Retype everything in the listing from the line containing "You are a GUI" down to the line containing "Task: Tap arrow beside 'microsol used for'", keeping both of those lines.

◆ **Provided records**:

>>

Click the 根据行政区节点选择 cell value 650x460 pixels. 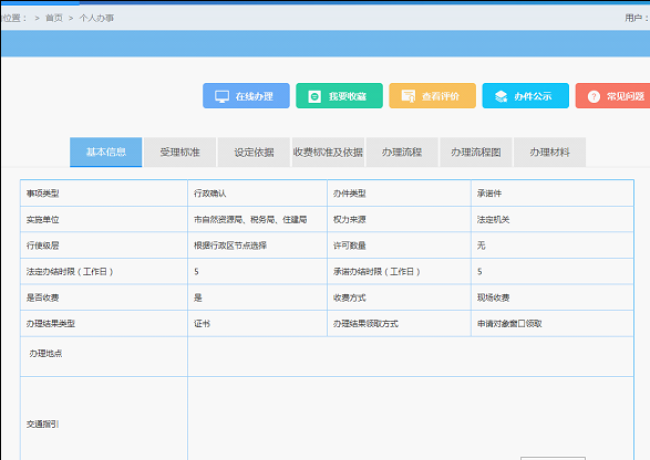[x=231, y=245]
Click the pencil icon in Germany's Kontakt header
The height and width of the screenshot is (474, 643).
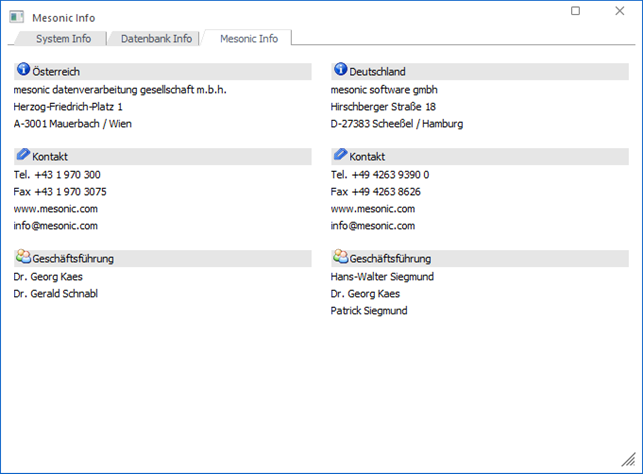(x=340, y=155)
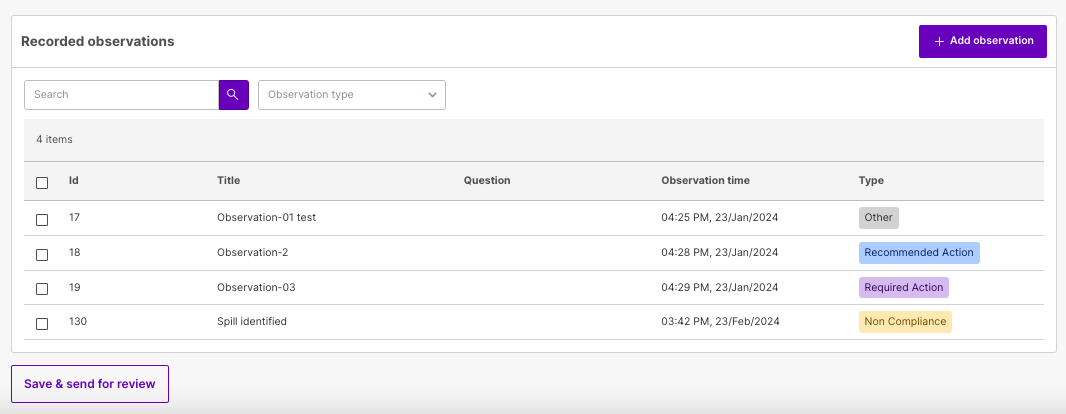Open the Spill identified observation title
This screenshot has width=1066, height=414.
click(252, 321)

<<
>>

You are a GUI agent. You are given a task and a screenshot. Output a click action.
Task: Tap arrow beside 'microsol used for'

<<
>>

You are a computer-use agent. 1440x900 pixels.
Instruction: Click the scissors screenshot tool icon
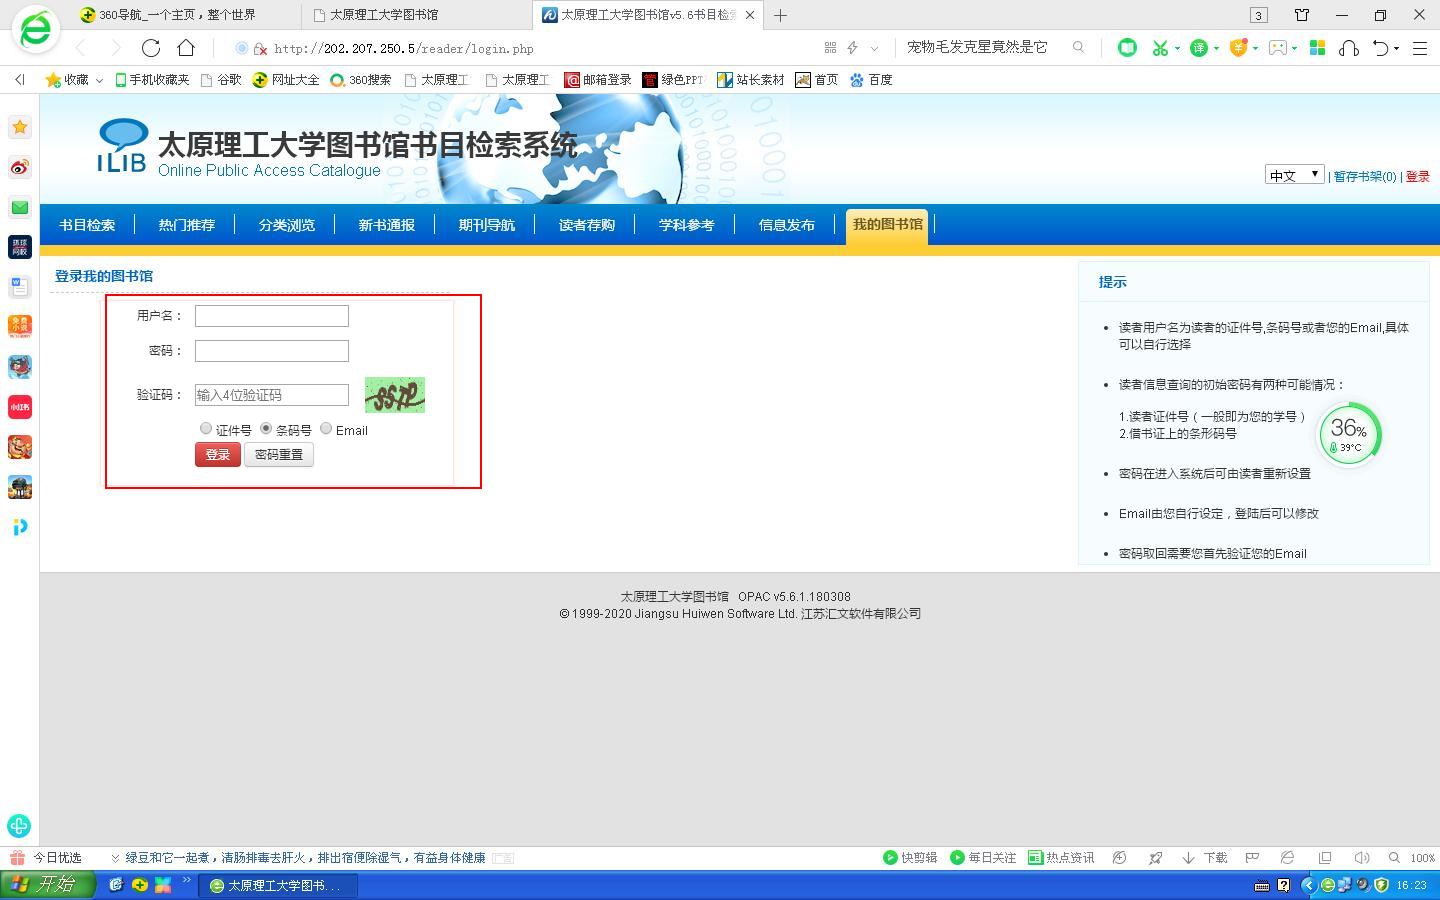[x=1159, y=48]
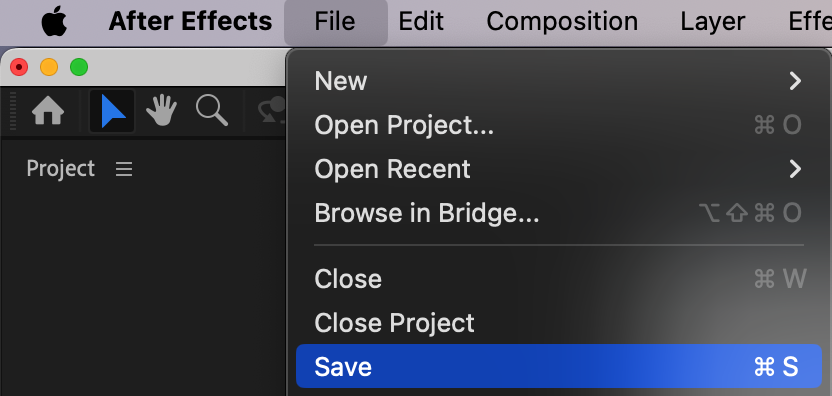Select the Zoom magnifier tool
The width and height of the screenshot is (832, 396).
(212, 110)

<<

◆ **Written solution**:
You are a GUI agent. You are given a task and a screenshot. Output a click action.
Task: Tap arrow beside 'microsol used for'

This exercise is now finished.